Stored data entries
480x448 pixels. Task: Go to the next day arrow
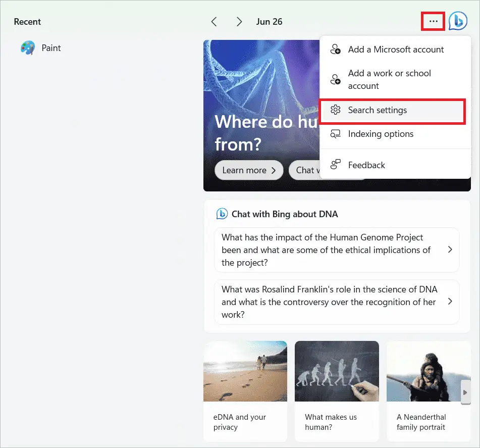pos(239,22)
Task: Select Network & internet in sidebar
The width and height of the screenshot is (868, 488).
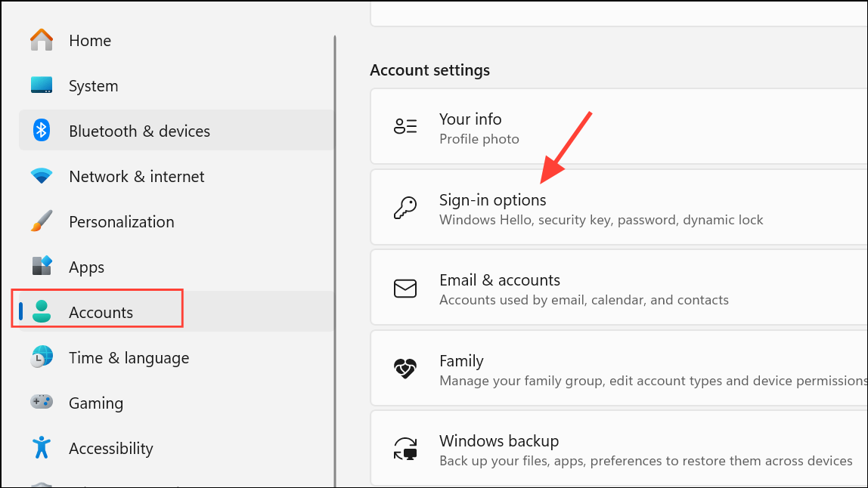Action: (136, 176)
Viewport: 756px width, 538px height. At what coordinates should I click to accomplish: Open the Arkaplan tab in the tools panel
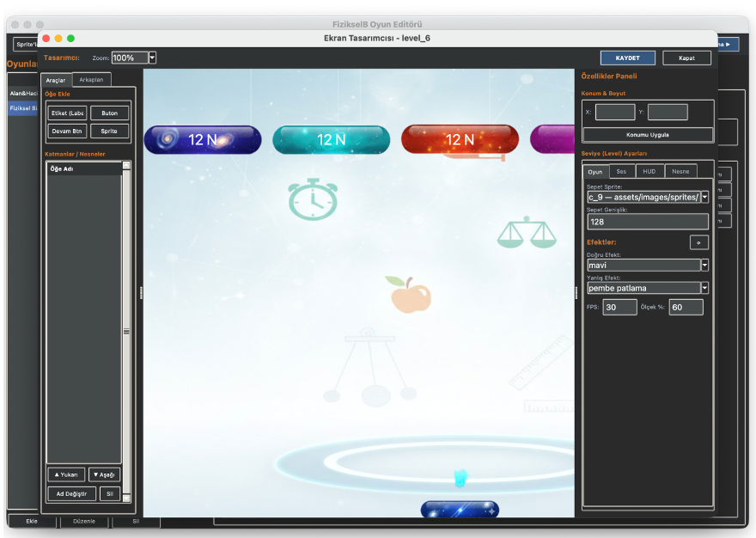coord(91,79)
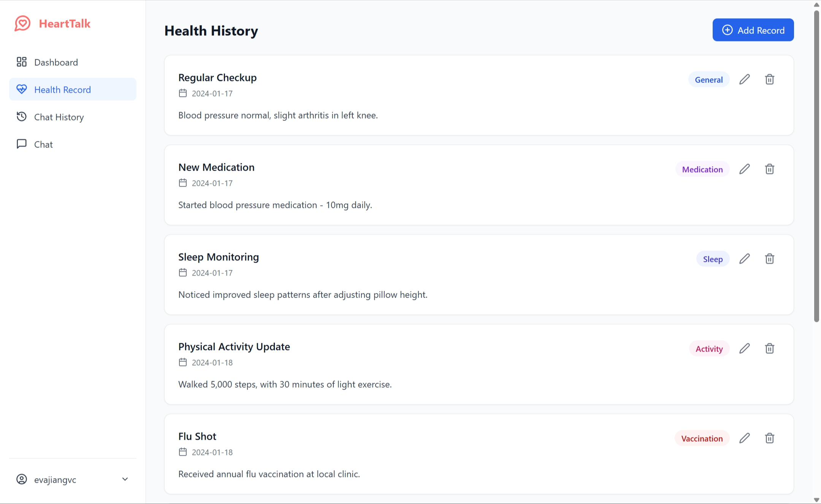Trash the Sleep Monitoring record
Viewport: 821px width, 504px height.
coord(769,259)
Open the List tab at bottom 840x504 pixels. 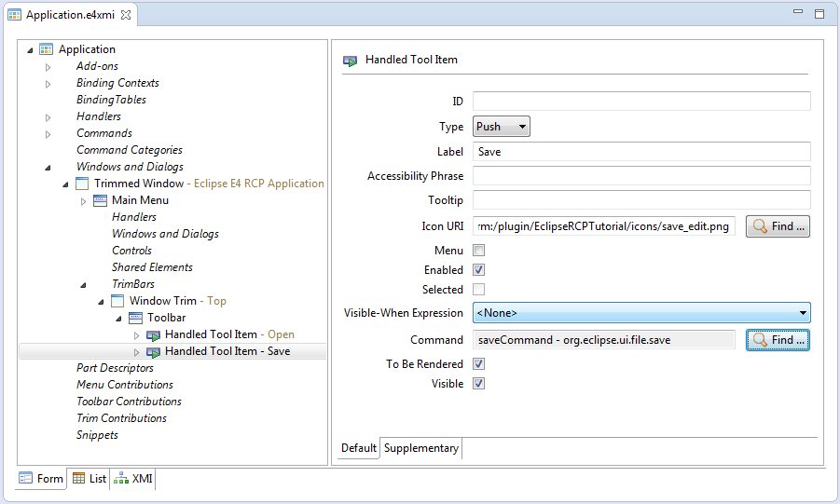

**Work instruction:**
The entries are to be transcribed in full. Their pictures are not.

**Written solution:**
480x448 pixels. Task: Go to the next day arrow
pos(239,22)
Task: Select Network & internet in sidebar
The width and height of the screenshot is (868, 488).
Action: (136, 176)
Viewport: 756px width, 538px height. At what coordinates should I click to accomplish: Open the Arkaplan tab in the tools panel
coord(91,79)
Trash the Sleep Monitoring record
Viewport: 821px width, 504px height.
coord(769,259)
Open the List tab at bottom 840x504 pixels. 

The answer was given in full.